For companies running SAP Business Warehouse 7.5 (SAP BW) or older versions, time is of the essence. With the end of support in December 2027, migration to modern cloud platforms such as Snowflake, Databricks or SAP Business Data Cloud (SAP BDC) is no longer just an option, but an operational necessity. But many people underestimate this: The actual costs are not incurred by the migration itself, but by what comes afterwards.
Lift-and-shift with pitfalls
The widespread lift-and-shift approach is proving to be an economic trap. Companies transfer their entire SAP BW data landscape unchanged to the cloud - including outdated reports, unused data objects and redundant transformation logic and rules. What appears pragmatic at first glance reveals its pitfalls during ongoing operations:
Cloud platforms charge according to compute resources and storage volume, around the clock. Every unnecessary data query, every superfluous data record generates costs. Unmaintained data is constantly working in the background and drives up the monthly bill. The reason for this is a lack of visibility. Legacy BW systems are historically grown constructs in which business logic, abap code and dependencies have accumulated over the years.

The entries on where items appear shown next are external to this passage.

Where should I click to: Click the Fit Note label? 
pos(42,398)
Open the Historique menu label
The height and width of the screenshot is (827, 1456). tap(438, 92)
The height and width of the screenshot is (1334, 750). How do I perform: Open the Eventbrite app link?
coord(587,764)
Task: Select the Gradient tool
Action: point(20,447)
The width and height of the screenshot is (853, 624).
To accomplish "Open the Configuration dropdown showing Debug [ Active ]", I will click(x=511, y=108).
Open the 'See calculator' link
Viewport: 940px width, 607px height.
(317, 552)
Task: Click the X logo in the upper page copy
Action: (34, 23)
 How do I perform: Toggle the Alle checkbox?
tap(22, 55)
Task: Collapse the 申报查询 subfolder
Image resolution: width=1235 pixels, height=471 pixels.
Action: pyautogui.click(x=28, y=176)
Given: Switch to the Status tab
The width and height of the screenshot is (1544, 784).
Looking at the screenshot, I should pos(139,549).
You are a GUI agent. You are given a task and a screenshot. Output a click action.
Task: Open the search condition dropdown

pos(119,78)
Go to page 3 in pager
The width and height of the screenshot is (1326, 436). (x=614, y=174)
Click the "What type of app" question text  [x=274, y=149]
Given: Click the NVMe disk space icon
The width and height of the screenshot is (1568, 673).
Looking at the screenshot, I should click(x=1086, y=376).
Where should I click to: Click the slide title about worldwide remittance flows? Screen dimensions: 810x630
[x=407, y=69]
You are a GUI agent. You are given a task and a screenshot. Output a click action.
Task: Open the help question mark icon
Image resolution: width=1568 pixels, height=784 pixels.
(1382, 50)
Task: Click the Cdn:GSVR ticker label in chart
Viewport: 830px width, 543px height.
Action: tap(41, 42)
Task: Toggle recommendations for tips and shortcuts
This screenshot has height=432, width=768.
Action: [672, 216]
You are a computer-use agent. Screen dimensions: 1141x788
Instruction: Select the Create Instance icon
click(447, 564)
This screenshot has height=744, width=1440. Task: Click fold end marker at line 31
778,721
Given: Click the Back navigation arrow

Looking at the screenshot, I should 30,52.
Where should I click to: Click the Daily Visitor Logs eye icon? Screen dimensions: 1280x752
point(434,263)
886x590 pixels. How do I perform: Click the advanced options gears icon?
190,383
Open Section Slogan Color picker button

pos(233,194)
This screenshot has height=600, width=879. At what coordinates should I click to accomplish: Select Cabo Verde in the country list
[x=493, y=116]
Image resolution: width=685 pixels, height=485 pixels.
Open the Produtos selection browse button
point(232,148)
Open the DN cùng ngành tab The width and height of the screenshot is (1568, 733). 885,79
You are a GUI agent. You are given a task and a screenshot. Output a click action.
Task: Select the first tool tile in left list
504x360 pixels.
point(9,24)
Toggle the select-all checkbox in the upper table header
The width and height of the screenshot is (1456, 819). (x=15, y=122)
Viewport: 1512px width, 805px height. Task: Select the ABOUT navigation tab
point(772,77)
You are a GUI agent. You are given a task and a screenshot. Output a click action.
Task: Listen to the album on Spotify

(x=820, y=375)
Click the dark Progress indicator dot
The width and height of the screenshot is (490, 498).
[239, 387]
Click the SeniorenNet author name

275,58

Hardly anyone has an overview of which data is actually being used, which reports are business-critical and which data paths have long since become obsolete. Without this transparency, every migration is like a surgical procedure without prior imaging.
This is where a strategic approach that sees transparency as the foundation of every migration decision comes in. Special tools completely analyze the data in the SAP BW system and make visible what has been hidden for years: unused objects, redundant data flows, hidden dependencies and the actual usage intensity of individual reports. This „X-ray“ of the data architecture enables a well-founded decision to be made about what really needs to be retained and what can be safely left behind.
The advantages of this selective migration are considerable. Companies can reduce their migration expenditure (costs and time) by up to eighty percent through targeted prior analysis. Fewer objects not only mean lower migration costs, but above all lower ongoing cloud expenditure over the entire operating period. The savings accumulate with every day that no unnecessary resources are used.
But transparency alone is not enough. The real challenge lies in transforming the business logic. Decades of Abap code contain valuable process knowledge that must not be lost. AI-supported conversion converts this SAP logic into SQL or Python structures. What used to take months of manual reverse engineering work can now be done in a fraction of the time. The converted logic is then validated to ensure that it corresponds to the original.
The post-migration phase is crucial for long-term success. Without continuous data governance, old problems quickly return: new redundancies arise, data quality erodes, cloud costs rise. The solution lies in a data product approach that transforms the existing business logic into reusable, documented and quality-assured units. These data products not only form the basis for ongoing operations, but also create the prerequisites for advanced analytics and AI applications.
An opportunity instead of a chore
SAP BW migration presents companies with a strategic decision. It can be seen as a tedious compulsory exercise that merely transfers existing inefficiencies to a new platform. Or it can become an opportunity to fundamentally modernize and optimize the data architecture and reduce costs in the long term. The difference lies not in the technology, but in the approach: transparency before the transfer, automation during the migration and sustainable data governance afterwards. If you consistently think through these three phases, you can turn a supposedly costly project into a strategic competitive advantage.